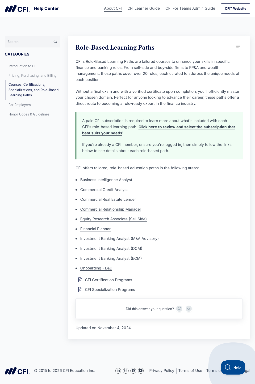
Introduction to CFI (23, 66)
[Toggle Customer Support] (233, 367)
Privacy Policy (161, 370)
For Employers (19, 105)
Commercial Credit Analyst (104, 189)
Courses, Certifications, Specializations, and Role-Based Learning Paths (33, 89)
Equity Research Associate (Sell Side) (113, 219)
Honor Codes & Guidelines (29, 114)
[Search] (32, 41)
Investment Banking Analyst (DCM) (111, 248)
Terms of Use (190, 370)
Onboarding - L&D (96, 268)
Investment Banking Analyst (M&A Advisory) (119, 238)
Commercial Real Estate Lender (108, 199)
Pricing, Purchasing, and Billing (32, 75)
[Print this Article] (237, 47)
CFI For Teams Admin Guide (190, 8)
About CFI (113, 8)
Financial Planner (95, 228)
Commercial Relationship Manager (110, 209)
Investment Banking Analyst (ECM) (111, 258)
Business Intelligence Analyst (106, 179)
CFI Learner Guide (143, 8)
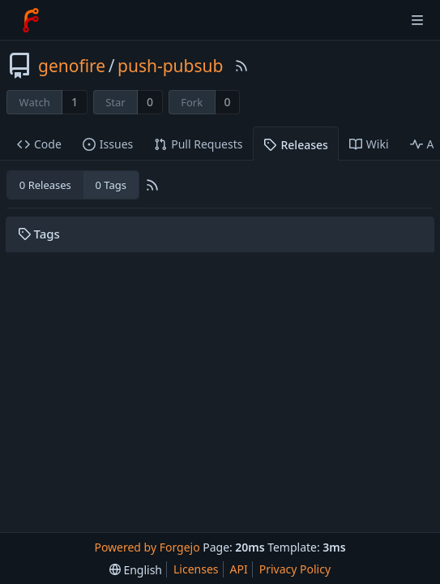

____________

What to produce>
Could you return every one of the lines above verbatim, leaving out the pictures?

Written response>
Introduction to CFI (23, 66)
[Toggle Customer Support] (233, 367)
Privacy Policy (161, 370)
For Employers (19, 105)
Commercial Credit Analyst (104, 189)
Courses, Certifications, Specializations, and Role-Based Learning Paths (33, 89)
Equity Research Associate (Sell Side) (113, 219)
Honor Codes & Guidelines (29, 114)
[Search] (32, 41)
Investment Banking Analyst (DCM) (111, 248)
Terms of Use (190, 370)
Onboarding - L&D (96, 268)
Investment Banking Analyst (M&A Advisory) (119, 238)
Commercial Real Estate Lender (108, 199)
Pricing, Purchasing, and Billing (32, 75)
[Print this Article] (237, 47)
CFI For Teams Admin Guide (190, 8)
About CFI (113, 8)
Financial Planner (95, 228)
Commercial Relationship Manager (110, 209)
Investment Banking Analyst (ECM) (111, 258)
Business Intelligence Analyst (106, 179)
CFI Learner Guide (143, 8)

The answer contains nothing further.